マーケティングに関しては、テレビCMに長く福山雅治さんを起用しています。消費者に対するイメージの訴求は「王道」ではありますが、その一方で「保守的」な部分が見えてしまうことはありませんか。かつては「革新性」を体現しているブランドだったと思うのですが。

小路:30年がたったロングセラーブランドが目指すべきは革新性ではなくて、付加価値の高さをどう認識してもうかということだと私は思います。あまりに革新性を訴え過ぎれば、新しい消費者は少し入ってくるかもしれませんが、従来の消費者は皆離反してしまいますよ。他社と違うことをやっても、共感性が得られなければ事業としての価値はありません。

 収益性を常に高めており、その収益性はブランドの付加価値によって高まっている。その付加価値はロングセラーとして、ロイヤルユーザーがしっかりついている。そうしたブランディングのメカニズムを無視して単に革新性や差別性を目的にしてしまったら、ブランドもぐしゃぐしゃになってしまうと思います。

ロングセラーのブランドについては、そのブランド価値の継承も大きなテーマです。現在の主要顧客の他に、若者ら新たなユーザーをどのように獲得していきますか。

小路:仮にスーパードライの発売当初、20歳で飲んだ人は今50歳ですよね。まず、スーパードライを飲み続けていただいている元気な50代、60代、70代の方々は、マザーマーケットです。ここの支持層を失ったらスーパードライの屋台骨がなくなってしまう。このマーケットを失わないように、商品戦略と世代交代戦略をうまくやっていかなくてはなりません。

 しかし、今の20代はお酒にお金を使うことに対して非常に消極的ですから、無理やり買ってもらうというわけにはいかない。どうするかというと、情緒的な部分も含めて、ビールの味や価値を伝えるということですよね。それはピンクのパッケージなども一つの手段でしょう。味の部分では、若い人に受ける高炭酸の派生商品もそうです。

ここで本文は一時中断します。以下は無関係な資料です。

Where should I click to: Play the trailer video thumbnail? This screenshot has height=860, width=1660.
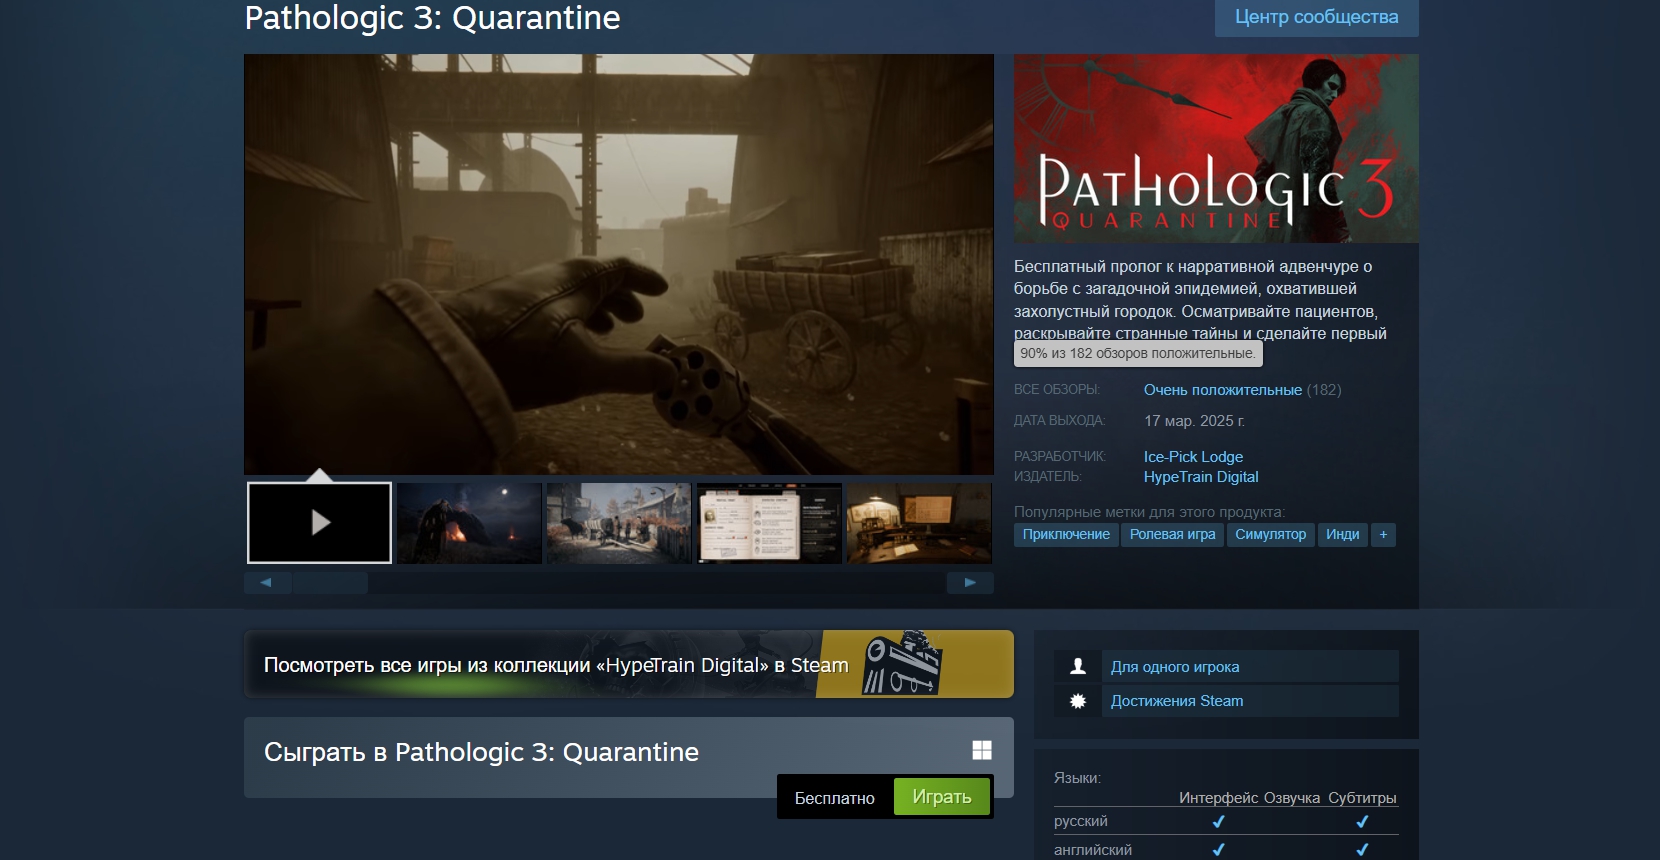click(319, 523)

 もう一つはコト消費との組み合わせ。今年から飲食店で「パーティーサーバー」というのを本格的にやっていきます。これはグループで集まった時などに、各テーブルでお客様自身にビールを樽から注いでもらえるサーバーで、注ぐ楽しさを訴求するというものです。こうした、ポイントを外さない戦略で、じっくり若者に浸透させていくということをやるしかないですね。

国内外ともに、やるべきこと、できることが山積みということですね。

小路:国内外ともに、大事なことは市場が求めているビールがどのようなものであるかを把握し、それに対してどのような商品を提供するか。その上で、2年後、3年後に付加価値の高い収益性のあるブランドにどうやって育てていくかということが重要です。過去を振り返らず前を向いていくのが私の経営戦略ですから。